Les constructions et installations nécessaires à l'exploitation agricole ou au stockage et à l'entretien de matériel agricole ou encore en lien avec une telle exploitation sont bien entendues également autorisées par le règlement du PLU.
L'édification d'une résidence pour l'exploitant ou encore pour les ouvriers agricoles, ou bien la construction du siège de l'exploitation sont également admises parfois, ce qui donne d'ailleurs régulièrement lieu à débats ou contentieux, la jurisprudence retenant souvent que la construction d'un logement est justifié pour l'éleveur, voire l'apiculteur, mais pas forcément pour le cultivateur (de vignes notamment).
Dans ce contexte, il est permis de se demander si un agriculteur a le droit, en l'absence de dispositions particulières du plan local d'urbanisme à ce sujet, d'obtenir l'autorisation d'installer sur un bâtiment agricole des panneaux photovoltaïques (ou panneaux solaires pour reprendre les termes employés dans le langage courant) destinés à la production d'énergie ensuite revendue par une tierce entreprise.
Le Conseil d'Etat a répondu par l'affirmative dans un arrêt du 12 juillet 2019 (n° 422542).
Un exploitant agricole était propriétaire de près de 5 hectares et demi de terres, dont près de 2 hectares font l'objet d'une exploitation agricole, notamment sous des serres froides en tunnels d'une surface de près de 0,2 hectare destinées à une production maraîchère diversifiée.

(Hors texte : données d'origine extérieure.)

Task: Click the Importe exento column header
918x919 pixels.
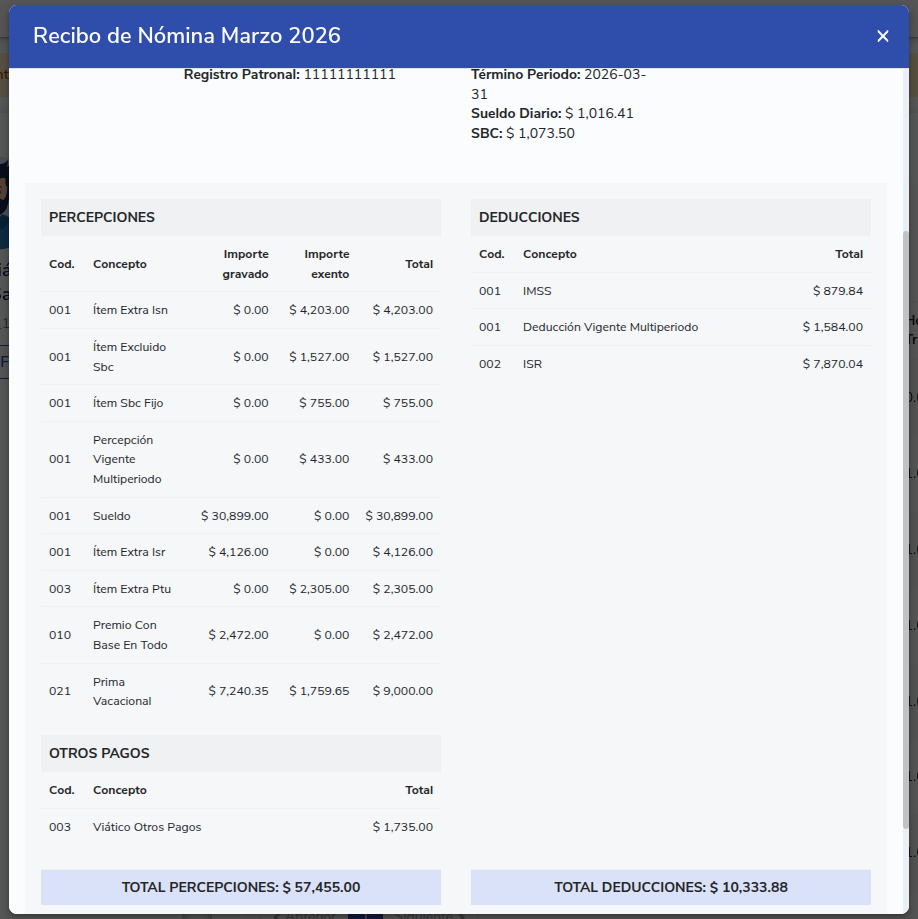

Le maire de Montauban lui a délivré un permis de construire et un permis de construire modificatif en vue de l'édification d'une serre de production maraîchère d'une surface de près de 2 hectares, d'une longueur de 216 mètres et d'une largeur de 95 mètres pour une hauteur au faîtage de 5,16 mètres, équipée de panneaux photovoltaïques sur une partie de la toiture, cet aspect du projet étant pris en charge par une tierce société qui détiendra le droit de vendre l'électricité produite.
Les permis de construire ont été contestés devant le juge administratif, ce qui a donné lieu à la solution suivante :
après avoir indiqué que « la circonstance que des constructions et installations à usage agricole puissent aussi servir à d'autres activités, notamment de production d'énergie, n'est pas de nature à leur retirer le caractère de constructions ou installations nécessaires à l'exploitation agricole ... dès lors que ces autres activités ne remettent pas en cause la destination agricole avérée des constructions et installations en cause »,
le Conseil d'Etat constate que « pour juger que les permis de construire litigieux méconnaissaient les dispositions de l'article A2 du règlement du plan local d'urbanisme de Montauban, la cour administrative d'appel, après avoir relevé que la serre dont ils autorisaient la construction permettrait le développement de l'exploitation agricole en améliorant sa production maraîchère, s'est fondée sur les dimensions de la serre et sur la circonstance qu'une partie de sa toiture serait recouverte par des panneaux photovoltaïques destinés à produire de l'électricité pour juger que la construction ne pouvait être regardée comme nécessaire à l'activité agricole »,
puis juge qu' « en statuant ainsi, alors que l'installation de ces panneaux photovoltaïques ne remettait pas en cause la destination agricole avérée de la serre, la cour administrative d'appel a commis une erreur de droit ».
Cette solution paraît logique dans la mesure où, outre l'aspect environnemental et développement durable qu'il paraît souhaitable de développer de nos jours, le projet autorisé n'est pas incompatible avec l'exercice de l'activité agricole et ne remet pas en cause la vocation agricole de la zone, au contraire même puisque son utilité pour l'activité agricole est avérée.